Friday Flash: Blind love and high-class shade

I have long said, with the exaggeration sometimes necessary when making a contrarian point, that homebuyers and sellers are worse off today than they were before online listings, home values, reviews, and sale prices.

An article published this week in The Atlantic, “The Death of the Smart Shopper,” makes a similar point about online retail:

“…Amazon has cultivated a decentralized, disorienting mess with little in the way of discernible quality control or organization. According to Herrman, that’s mainly because Amazon’s primary goal is selling the infrastructure of online shopping to other businesses—things like checkout, payment processing, and order fulfillment, which even large retailers can struggle to handle efficiently. Why be Amazon when you can instead make everyone else be Amazon and take a cut?”

It’s interesting to think about this relative to Zillow’s partnership with Opendoor, which launched this week. Or the increasing prevalence of effectively undisclosed referral fees in online real estate (to be fair, this is really an industry-wide issue). Or the commodification of reputation reflected in the fact that every agent, everywhere online, is now a 5-star agent.

We assume that we are always moving forward. Getting better. Creating a more empowered consumer. And maybe we are. But look, we’re all smart enough to realize that what is good for company X is what’s good for company X, nothing more. The assumption that what’s good for company X is also good for “the consumer” should be questioned, always.

We were on-site with the leaders of a really great independent brokerage last week, unpacking their value prop. We kept circling around the idea of “hyperlocal.”

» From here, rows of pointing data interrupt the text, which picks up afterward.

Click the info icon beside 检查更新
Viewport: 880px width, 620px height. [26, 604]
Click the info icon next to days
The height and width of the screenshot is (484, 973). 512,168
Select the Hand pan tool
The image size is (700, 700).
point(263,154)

This is what we at 1000WATT call a “poisoned well” in positioning, a space made dead by the empty claims, broken promises, and limp language of others. You have to dig deeper to get something usable, even if what you claim is true.

Which is what we did in this case, asking, for example “Don’t the owners, managers, and agents of (big franchise competitor) also live in the same neighborhoods you do, go to the same churches you do, support the same businesses you do? How are they not hyperlocal too?”

This particular company’s character is uniquely woven into the place in which they operate. The truth was there. But we had to push past the quick take to shape it into something ownable and magnetic.

This isn’t just a brokerage thing. We run into this with proptechs too. Challenging assumptions is what gets you to where you need to be.

Speaking of proptechs, I get a fair amount of demos from entrepreneurs and these days I am seeing more of something that’s always been there: Falling in blind love with your product.

What I mean by that is the tendency to conflate what your application can do with what your target customer and/or end user is willing to do. Real estate is a category with a lot of B2B2C plays, which requires a tricky contortion. If you can’t get the pro to do what needs to be done, you don’t even get to the consumer.

I have made this error myself. Almost 20 years ago, I brought to market a pretty amazing piece of software that made digital signatures easy, auto-synched local docs to the “cloud” before the cloud was a thing, and greatly speeded agent/client interactions. It was slick, and I am still kind of proud of it looking back. One problem: The agent, our customer, was required to buy a $3,000 computer in order to run the software.

Whoops.

Rich Barton was asked about Costar’s looming entry into our space during Zillow’s Q4 earnings call. He threw some rather high-class shade on his pending competitor:

“I guess I’ll say another thing and that is building great consumer products and brands is really hard. It requires kind of ninja-level skills on multiple dimensions, not the least of which is software engineering skills. And software engineering is in our DNA in this company. We — many of us date back to founding Expedia at Microsoft. We were all — many of us were Microsoft people and many of us engineers at Microsoft. And so we couldn’t — we can’t shake that kind of engineering DNA that we have.”

I also think he makes a valid point.

A deep-ish thought for you: “Everything only happens once.”

That’s a line I heard in a lecture by physicist Robert Oppenheimer this week.

No, I am not experimenting with psychedelics. Promise. But think about that for a while. It will make moving through your weekend more interesting.